If you want an unexploitable way of integrating pvp into powerplay, an
elo system is probably the best way to achieve it. There's a good reason why so many other games use one.
The basic premise is simple; each week, everyone who participates in pvp is given a ranking. If you win more than you lose, your ranking will be higher; if you lose more than you win, your ranking will be lower. And if someone with a high ranking kills someone with a low ranking, they don't rise much, while if a low rank kills a high rank, they get a lot. Points are never created or destroyed, only traded. At the end of the week, you reward players based on their ranking. Someone in the top 10% of players gets a lot of points for their team; someone in the bottom 10% gets a small amount of points for their team.
This system cannot be effectively gamed; for example, say you make five alts for the purpose of grinding elo. You have them join the enemy faction and you kill the first one until you stop getting points anymore. Then you kill the second one - only, you're much higher rank than him now. You can only kill that one a few times before you stop getting significant rank. Then you kill the third one, only now you're not getting ANY rank.
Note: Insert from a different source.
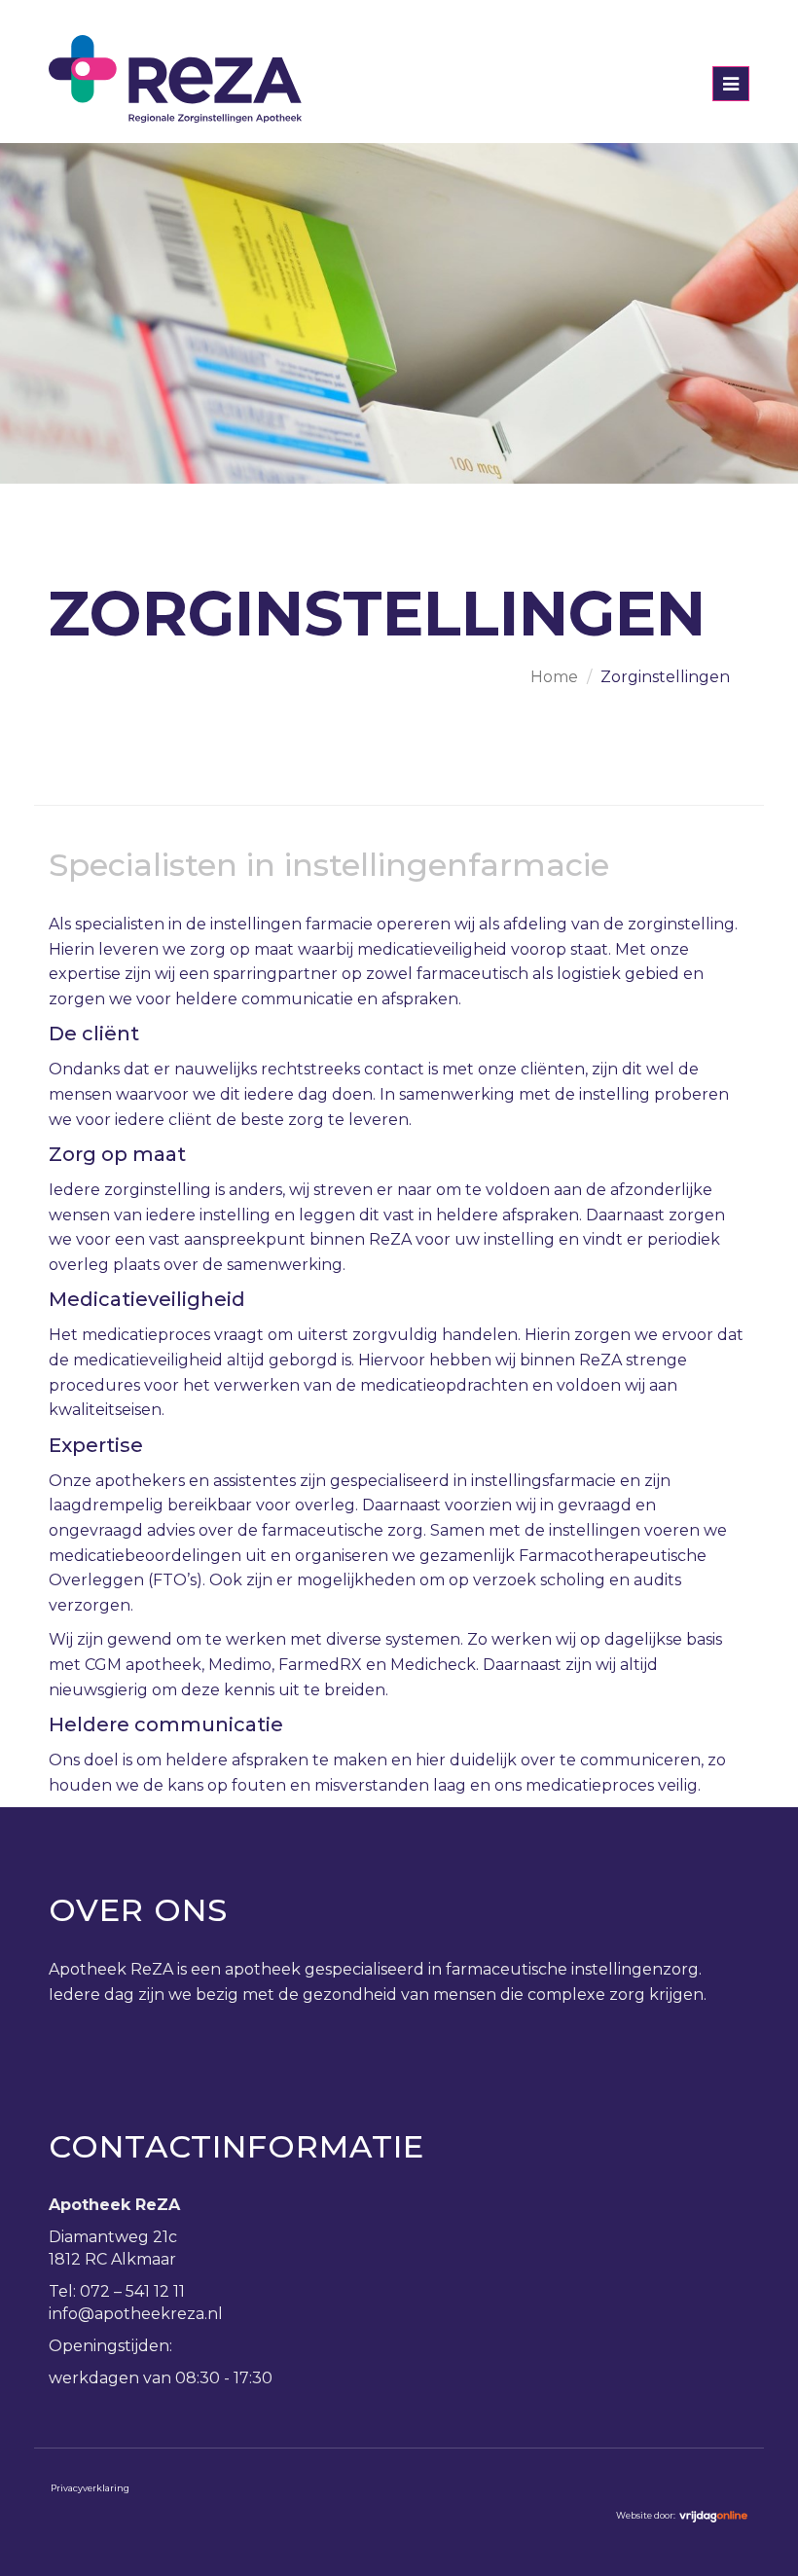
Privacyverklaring (90, 2488)
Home (554, 677)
Now you're in the top 25%, but you've added three enemy accounts that are in the bottom 50%, virtually equalizing it out. And now, you're well above your intended ELO, so if you get into a fight, you'll tend to lose more elo than you gain.
Yes, there may still be convoluted ways of manipulating elo, but they start to become complicated enough to be easily recognizable, and they can easily be solved by banning the players in question from Open.
It would also be neat if CQC were made a part of powerplay, somehow. Powerplay is more than just warring over systems, after all; it's a competition of
influence, and winning a big, highly-visible event gains influence as well. There's a reason the various countries join the Olympics.
And the best part is, CQC is, for the most part, fair, so you don't need to worry about equipment or anything other than skill. And if people could get powerplay merits just for doing CQC, I think they definitely would give it a shot, potentially dragging it back from the abyss!